Following the life sentences’ decision, Lori Alhadeff, whose daughter Alyssa was killed, said: “We are beyond disappointed with the outcome today.
“This should have been the death penalty, 100%. Seventeen people were brutally murdered on February 14 2018. I sent my daughter to school and she was shot eight times.
“I am so beyond disappointed and frustrated with this outcome. I cannot understand. I just don’t understand.”
Cruz, 24, pleaded guilty last year to premeditated murder at Marjory Stoneman Douglas High School.
The expelled student was 18 years old when he used a semi-automatic assault rifle to kill 14 students and three staff members in one of America’s worst school shootings.
Following three months of testimony and lawyers’ arguments, 12 jurors reached their recommendation after seven hours of deliberations over two days.
In Florida, a death sentence could only have been handed down if jurors had unanimously recommended Cruz be executed.
Circuit Judge Elizabeth Scherer will formally issue the sentence at a later date.
Cruz had said he chose Valentine’s Day to make it impossible for Stoneman Douglas students to celebrate the holiday ever again.
During the three-month sentencing trial the prosecution had argued Cruz’s crime was both premeditated as well as heinous and cruel – details among the criteria which Florida law establishes for deciding on a death sentence.
His defence team had acknowledged the severity of his crimes, but asked jurors to consider mitigating factors, including lifelong mental health disorders resulting from his biological mother’s substance abuse during pregnancy.
Cruz had apologised for his crimes and asked to be given a life sentence without the possibility of parole in order to dedicate his life to helping others.
The sentencing proceedings included testimony from survivors of the shooting as well as mobile phone footage of students crying out for help or whispering as they hid during the attack.
Lead prosecutor Mike Satz focused on Cruz’s eight months of planning and the seven minutes during which he stalked the halls of the school, firing 140 shots from his AR-15-style semi-automatic rifle before escaping.
Cruz’s lead attorney, Melisa McNeill, and her team did not question the horror of his actions but focused on their belief his birth mother’s heavy drinking during pregnancy had left him with foetal alcohol spectrum disorder.
Their experts said his troubling and sometimes violent behaviour, which started at the age of two, was misdiagnosed as attention-deficit hyperactivity disorder, meaning he never got the right treatment.
Mr Satz and his team contended Cruz did not suffer from foetal alcohol damage but had anti-social personality disorder.
Their witnesses said Cruz faked brain damage during testing and was capable of controlling his actions but chose not to.
Prosecutors also played several videos of Cruz discussing the crime with their mental health experts during which he talked about his planning and motivation.

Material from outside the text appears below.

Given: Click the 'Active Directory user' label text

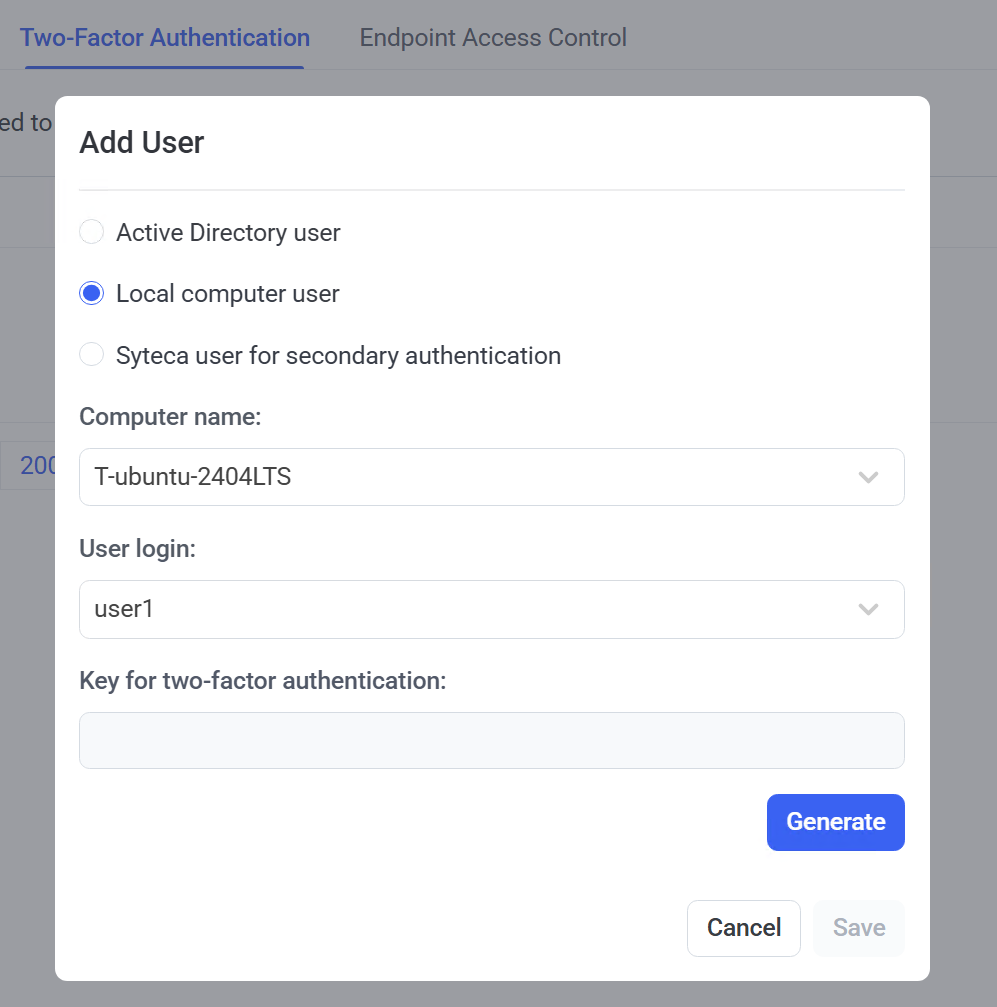Looking at the screenshot, I should (x=228, y=233).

The defence alleged during cross-examination that Cruz was sexually molested and raped by a 12-year-old neighbour when he was nine.
The massacre led to renewed calls for tighter gun control in the US, which have gained further support this year following the shooting of 19 children and two teachers at a school in Uvalde, Texas and another shooting at a supermarket in Buffalo, New York, that left 10 people dead.